What is required: Pull every line containing the word "computer" out of the material below.

(Excerpted records begins)

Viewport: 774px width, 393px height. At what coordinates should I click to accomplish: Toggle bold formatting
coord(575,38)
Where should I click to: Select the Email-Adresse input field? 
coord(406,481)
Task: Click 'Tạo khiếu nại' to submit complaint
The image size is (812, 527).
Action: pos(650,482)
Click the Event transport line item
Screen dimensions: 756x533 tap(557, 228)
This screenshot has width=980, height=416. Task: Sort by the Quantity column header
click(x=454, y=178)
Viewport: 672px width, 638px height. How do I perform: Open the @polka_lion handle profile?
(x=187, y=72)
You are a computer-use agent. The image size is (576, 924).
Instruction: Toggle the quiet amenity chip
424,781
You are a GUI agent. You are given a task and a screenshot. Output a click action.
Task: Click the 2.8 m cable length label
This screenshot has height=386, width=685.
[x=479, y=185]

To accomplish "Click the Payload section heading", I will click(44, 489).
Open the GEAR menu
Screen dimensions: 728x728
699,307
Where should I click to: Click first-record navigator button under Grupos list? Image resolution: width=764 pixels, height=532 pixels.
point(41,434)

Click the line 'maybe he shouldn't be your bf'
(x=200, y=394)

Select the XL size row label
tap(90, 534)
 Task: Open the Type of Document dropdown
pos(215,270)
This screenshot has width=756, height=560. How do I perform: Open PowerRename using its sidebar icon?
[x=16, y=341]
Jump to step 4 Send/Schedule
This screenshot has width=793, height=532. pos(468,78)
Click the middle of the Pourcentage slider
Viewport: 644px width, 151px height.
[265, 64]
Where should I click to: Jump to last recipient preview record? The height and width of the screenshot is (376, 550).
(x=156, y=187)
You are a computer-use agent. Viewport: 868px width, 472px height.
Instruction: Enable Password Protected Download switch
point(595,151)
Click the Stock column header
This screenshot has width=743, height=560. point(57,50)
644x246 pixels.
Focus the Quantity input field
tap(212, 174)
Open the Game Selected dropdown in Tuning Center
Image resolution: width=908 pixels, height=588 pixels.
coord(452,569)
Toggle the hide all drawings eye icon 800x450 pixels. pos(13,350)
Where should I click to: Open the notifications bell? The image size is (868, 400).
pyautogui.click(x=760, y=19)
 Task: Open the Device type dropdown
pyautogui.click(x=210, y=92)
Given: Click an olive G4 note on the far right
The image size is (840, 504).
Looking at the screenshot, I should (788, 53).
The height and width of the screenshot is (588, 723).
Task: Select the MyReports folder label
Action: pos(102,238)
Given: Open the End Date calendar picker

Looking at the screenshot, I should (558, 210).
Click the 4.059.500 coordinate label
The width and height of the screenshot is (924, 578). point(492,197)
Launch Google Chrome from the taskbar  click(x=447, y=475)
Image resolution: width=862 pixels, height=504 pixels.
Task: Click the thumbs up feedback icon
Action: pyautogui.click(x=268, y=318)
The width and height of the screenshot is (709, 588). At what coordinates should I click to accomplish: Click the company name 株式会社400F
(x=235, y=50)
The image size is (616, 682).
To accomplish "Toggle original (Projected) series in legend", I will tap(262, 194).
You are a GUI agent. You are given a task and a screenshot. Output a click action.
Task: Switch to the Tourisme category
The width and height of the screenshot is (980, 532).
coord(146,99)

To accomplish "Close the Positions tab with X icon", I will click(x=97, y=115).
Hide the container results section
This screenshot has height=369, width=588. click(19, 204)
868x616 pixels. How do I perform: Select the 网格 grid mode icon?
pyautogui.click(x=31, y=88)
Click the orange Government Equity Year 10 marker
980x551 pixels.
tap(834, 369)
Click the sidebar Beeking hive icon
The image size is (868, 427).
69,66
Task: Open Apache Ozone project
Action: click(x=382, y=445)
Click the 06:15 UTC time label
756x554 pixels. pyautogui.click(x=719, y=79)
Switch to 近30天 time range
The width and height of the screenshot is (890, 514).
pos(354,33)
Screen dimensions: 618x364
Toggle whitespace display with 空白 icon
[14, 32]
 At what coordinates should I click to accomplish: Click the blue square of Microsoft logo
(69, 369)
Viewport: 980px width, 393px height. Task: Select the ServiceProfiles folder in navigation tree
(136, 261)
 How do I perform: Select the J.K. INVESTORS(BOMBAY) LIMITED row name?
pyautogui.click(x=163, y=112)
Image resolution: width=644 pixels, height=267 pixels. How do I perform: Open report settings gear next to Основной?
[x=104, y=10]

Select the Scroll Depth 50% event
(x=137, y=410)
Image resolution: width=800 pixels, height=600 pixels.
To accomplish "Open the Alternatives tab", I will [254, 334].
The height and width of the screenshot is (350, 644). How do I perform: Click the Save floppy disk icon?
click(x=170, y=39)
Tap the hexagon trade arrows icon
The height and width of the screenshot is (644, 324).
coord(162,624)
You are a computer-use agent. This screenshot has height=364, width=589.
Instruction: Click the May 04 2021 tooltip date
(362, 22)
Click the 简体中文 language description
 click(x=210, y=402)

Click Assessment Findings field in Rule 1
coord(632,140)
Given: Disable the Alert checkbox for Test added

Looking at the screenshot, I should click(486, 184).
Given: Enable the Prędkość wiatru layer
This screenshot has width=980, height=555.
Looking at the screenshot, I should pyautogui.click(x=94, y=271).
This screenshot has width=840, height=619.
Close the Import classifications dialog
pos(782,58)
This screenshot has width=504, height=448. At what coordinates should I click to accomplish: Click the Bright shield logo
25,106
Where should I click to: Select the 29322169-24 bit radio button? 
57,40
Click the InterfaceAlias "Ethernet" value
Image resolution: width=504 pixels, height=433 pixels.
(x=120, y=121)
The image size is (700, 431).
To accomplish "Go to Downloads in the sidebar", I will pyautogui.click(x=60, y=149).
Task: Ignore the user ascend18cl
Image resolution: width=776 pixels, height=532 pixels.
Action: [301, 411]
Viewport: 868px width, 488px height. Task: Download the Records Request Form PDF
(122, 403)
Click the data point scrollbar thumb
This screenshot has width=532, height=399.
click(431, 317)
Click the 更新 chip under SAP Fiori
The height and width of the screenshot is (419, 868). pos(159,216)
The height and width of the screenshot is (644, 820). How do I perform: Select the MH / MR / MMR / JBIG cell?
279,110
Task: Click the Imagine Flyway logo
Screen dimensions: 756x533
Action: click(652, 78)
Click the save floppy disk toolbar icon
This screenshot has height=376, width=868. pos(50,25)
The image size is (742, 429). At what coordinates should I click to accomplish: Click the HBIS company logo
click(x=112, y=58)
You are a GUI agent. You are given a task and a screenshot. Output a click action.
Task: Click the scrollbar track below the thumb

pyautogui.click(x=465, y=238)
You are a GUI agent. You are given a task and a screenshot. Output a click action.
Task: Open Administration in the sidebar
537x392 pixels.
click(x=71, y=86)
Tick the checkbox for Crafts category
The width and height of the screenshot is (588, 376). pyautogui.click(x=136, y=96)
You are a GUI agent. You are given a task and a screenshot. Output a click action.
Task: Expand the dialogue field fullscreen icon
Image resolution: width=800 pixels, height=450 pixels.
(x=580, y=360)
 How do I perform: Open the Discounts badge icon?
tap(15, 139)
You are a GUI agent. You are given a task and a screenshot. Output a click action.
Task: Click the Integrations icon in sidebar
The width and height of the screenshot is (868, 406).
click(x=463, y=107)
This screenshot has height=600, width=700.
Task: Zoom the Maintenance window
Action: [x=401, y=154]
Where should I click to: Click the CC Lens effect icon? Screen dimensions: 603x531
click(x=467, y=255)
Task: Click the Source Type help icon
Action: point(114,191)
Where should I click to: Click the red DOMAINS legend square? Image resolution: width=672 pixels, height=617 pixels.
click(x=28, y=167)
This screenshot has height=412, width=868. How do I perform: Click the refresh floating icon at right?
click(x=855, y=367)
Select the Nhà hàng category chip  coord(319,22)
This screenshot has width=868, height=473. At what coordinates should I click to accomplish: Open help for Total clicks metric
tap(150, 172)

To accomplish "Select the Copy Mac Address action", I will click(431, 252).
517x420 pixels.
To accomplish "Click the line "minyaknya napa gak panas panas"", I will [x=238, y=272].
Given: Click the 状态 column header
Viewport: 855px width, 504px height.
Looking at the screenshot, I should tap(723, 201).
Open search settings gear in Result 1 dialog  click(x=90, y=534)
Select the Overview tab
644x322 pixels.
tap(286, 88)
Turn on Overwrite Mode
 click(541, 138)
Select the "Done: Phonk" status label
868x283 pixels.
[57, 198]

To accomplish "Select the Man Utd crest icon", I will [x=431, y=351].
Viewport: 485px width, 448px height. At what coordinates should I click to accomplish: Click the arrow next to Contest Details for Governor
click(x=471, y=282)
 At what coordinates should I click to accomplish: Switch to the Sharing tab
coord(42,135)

(Excerpted records ends)

Answer for this exercise:
You are a computer-use agent. The image size is (576, 924).
You are a computer-use agent. Viewport: 868px width, 472px height.
You are a computer-use agent. This screenshot has height=364, width=589.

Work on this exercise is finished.